Sur invitation de l’Association des Membres de l’Ordre des Palmes Académiques (AMOPA), j’ai prononcé une conférence à Strasbourg, le 19 octobre 2009. Le texte de ma conférence a été publié dans le numéro 188 (avril/mai/juin 2010) de la Revue de l’AMOPA. Le schéma et le plan de ma conférence correspondaient à ceux d’un livre que je suis sur le point de publier.

En décembre 2010, j’ai découvert qu’un certain Fady Fadel, Vice-recteur et Professeur à l’Université Antonine de Beyrouth, avait publié en juin 2010, dans le journal L’Orient-le Jour, trois articles qui copiaient, en général mot à mot et parfois avec des modifications tout à fait mineures, de larges passages de ma conférence. Les trois articles ont également paru dans d’autres publications sous la signature de Fady Fadel.

Le 9 décembre 2010, j’ai adressé une mise en demeure au Professeur Fady Fadel. Dans ma lettre, j’ai dénoncé le « plagiat éhonté » dont il s’était rendu coupable, en ajoutant que « dans ma longue carrière, je n’ai jamais été confronté à un cas aussi flagrant de plagiat, évidemment indigne d’un universitaire qui se veut respectable ».

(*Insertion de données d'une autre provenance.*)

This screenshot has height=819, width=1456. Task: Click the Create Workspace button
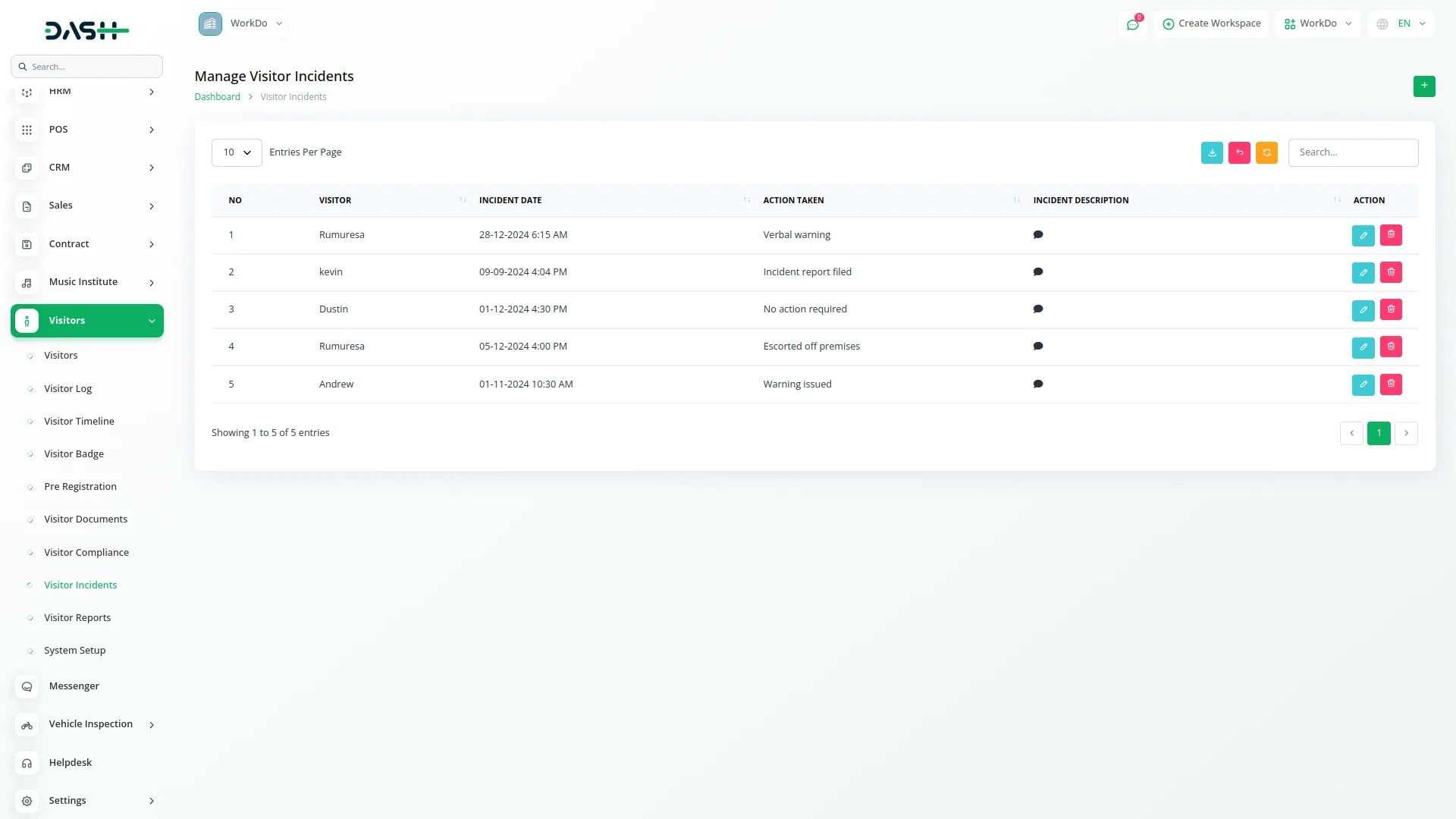pos(1211,24)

En janvier 2011, le Professeur Fady Fadel m’a d’abord répondu qu’il avait chargé un groupe d’étudiants de lui préparer une note. Il m’a ensuite fait savoir que le texte envoyé au journal L’Orient-le Jour « en son absence », « ne contenait pas du tout les références et les citations qui figuraient dans la version authentique (dont bien entendu votre nom et la note explicative relative à notre inspiration de votre plan et de votre approche) ». Dans le but de « réparer cet incident », le Professeur Fady Fadel m’a invité à Beyrouth « comme invité d’honneur », tous frais payés. J’ai ignoré cette invitation.

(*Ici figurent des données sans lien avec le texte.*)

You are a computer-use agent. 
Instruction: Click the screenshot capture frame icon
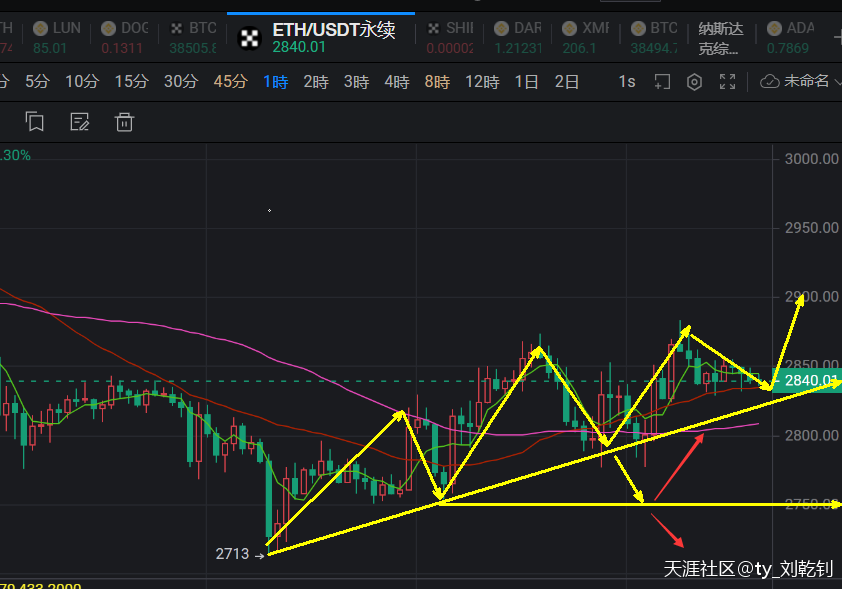coord(661,82)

Le Professeur Fady Fadel a finalement publié, dans L’Orient-le Jour et dans les autres publications où « ses » articles avaient paru, une mise au point selon laquelle « il a manqué, par mégarde bureaucratique, les notes en bas de page qui devaient spécifier que la communication s’inspire fortement de l’approche et du plan de travail développés par le Professeur Peter Leuprecht dans sa conférence prononcée le 19 octobre 2009 à Strasbourg et publiée dans le numéro 188 de la Revue de l’AMOPA ». Cette formulation relève évidemment de l’euphémisme ou de l’ »understatement », car en réalité il s’agit de bien plus que d’une « inspiration ».

Il va de soi que j’ai informé l’AMOPA du plagiat dont sa Revue et moi-même étions victimes. Ayant constaté le plagiat, Monsieur Patrice Henriot, Secrétaire Général administratif de l’AMOPA, m’a écrit :

« Pour des raisons que vous comprendrez aisément, nous estimons qu’il vaut mieux ne pas jeter d’huile sur le feu, surtout lorsqu’il a pour lieu des régions où il se propage aisément…C’est après tout un honneur que d’être pillé. Cela montre et l’intérêt du texte ainsi mis à contribution, et celui que présente la Revue dont il est l’hôte. »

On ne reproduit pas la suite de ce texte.